I had been on the job for about three years, when I had first met Lonnie O’Malley in person. Back before I was a gumshoe and he was a mob boss, I was a patrol cop and he was a two-bit crook. I had heard his name around the Ensley neighborhood that I patrolled. I knew he was a bookie, and I knew that he was trying to muscle in on the Ganato family numbers racket in Birmingham’s North Side. He was of no consequence to me, just one more hood in a part of town full of petty criminals, each with their own plan, their own angle. In time, though, Lonnie would stand out.

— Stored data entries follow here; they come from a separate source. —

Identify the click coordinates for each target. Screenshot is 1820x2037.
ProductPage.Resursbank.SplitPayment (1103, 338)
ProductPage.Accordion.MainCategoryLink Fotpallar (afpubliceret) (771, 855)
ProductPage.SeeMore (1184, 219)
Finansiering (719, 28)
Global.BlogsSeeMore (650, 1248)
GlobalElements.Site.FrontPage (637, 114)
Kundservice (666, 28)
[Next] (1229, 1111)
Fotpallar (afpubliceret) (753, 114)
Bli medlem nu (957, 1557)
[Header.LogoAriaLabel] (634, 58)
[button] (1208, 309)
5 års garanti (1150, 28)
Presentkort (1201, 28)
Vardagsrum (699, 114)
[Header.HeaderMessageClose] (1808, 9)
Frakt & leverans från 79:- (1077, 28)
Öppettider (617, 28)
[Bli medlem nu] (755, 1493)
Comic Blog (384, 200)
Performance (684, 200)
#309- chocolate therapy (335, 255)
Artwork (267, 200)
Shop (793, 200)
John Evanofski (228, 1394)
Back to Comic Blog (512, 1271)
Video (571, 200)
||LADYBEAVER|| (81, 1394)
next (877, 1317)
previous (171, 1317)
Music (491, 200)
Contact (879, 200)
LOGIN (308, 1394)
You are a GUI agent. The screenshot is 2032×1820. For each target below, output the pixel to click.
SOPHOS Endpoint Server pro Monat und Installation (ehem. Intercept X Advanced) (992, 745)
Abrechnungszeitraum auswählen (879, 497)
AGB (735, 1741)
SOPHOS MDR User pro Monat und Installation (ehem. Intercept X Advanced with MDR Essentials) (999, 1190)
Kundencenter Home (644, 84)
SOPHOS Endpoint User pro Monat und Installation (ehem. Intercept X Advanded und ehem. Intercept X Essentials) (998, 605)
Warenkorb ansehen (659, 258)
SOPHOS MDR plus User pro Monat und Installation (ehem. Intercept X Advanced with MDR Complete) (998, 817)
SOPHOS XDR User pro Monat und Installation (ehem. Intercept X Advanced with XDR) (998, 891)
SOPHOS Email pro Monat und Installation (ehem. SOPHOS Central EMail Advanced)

About two-thirty one morning, fate brought Lonnie and me together. I spotted a brand new Lincoln cruising near the projects, going slow, trying a little too hard to obey the speed limit. I lit it up and asked the two occupants what they were doing skulking around Ensley at that time of the morning, Those occupants were two well-dressed thugs from Don Ganatos family, and while they were trying to give me contradictory stories in explanation, I heard muffled cries coming from the trunk.
 

I called for backup and got the two guys in handcuffs, and disarmed them. They didn’t resist. They seemed to think all of it was a big joke. As it turned out, they were back on the streets in eight hours. The driver’s name was Francis, but that’s another story. When we finally got the person out of the trunk, it had turned out to be a much disheveled young Lonnie O’Malley. The Longshot moniker came along sometime after that, although his getting rescued that night had been a long shot, indeed. The guys in the Lincoln had caught him making book in Ensley projects on their turf, he confessed, and so had decided to take him for a little ride. As I gave him a ride to the station, he had given me his good luck charm, a silver poker chip pierced by a bullet hole.
 

“This good luck charm,” he told me, “saved my uncle Big Thom O’Hearn’s life, and he made a gift of it to me when I came to the States. I have to pass it on to you, to keep the luck going.” Lonnie apparently reasoned on that night that the charm, and not me, had saved his life. By passing it on to me, he was passing the luck on to me, too. I started to give him the usual song and dance about police officers accepting gratuities, but in the end, I took the thing because it was important to this scared kid, whom I hoped would see the light and stay away from crime. I took his statement and later dropped him off at home, never dreaming who and what he would later become.

I had often, since that night, had cause to regret pulling over that Lincoln. I sometimes wonder what the city would be like if those two Ganato hoods, Francis and his buddy, had gone on to whatever dark alley that awaited them and ridded the city, once and for all, of the strange creature that was Lonnie O’Malley. But I couldn’t let them do that, of course. No way, and remain one of the good guys.

Lonnie and his lucky Uncle, Big Thom O’Hearn, ended up dominating the numbers rackets in Birmingham when the racetrack was big. Don Ganato and Big Thom, both reasonable men as criminals go, reached a peaceful accord that carved up the city into crime zones. Don Ganato took the liquor and prostitution and union payola, and Big Thom got the greyhounds and the NASCAR and the football and whatever else book there was to make. This worked well as long as both men were alive, because both were Old World, and honor meant something.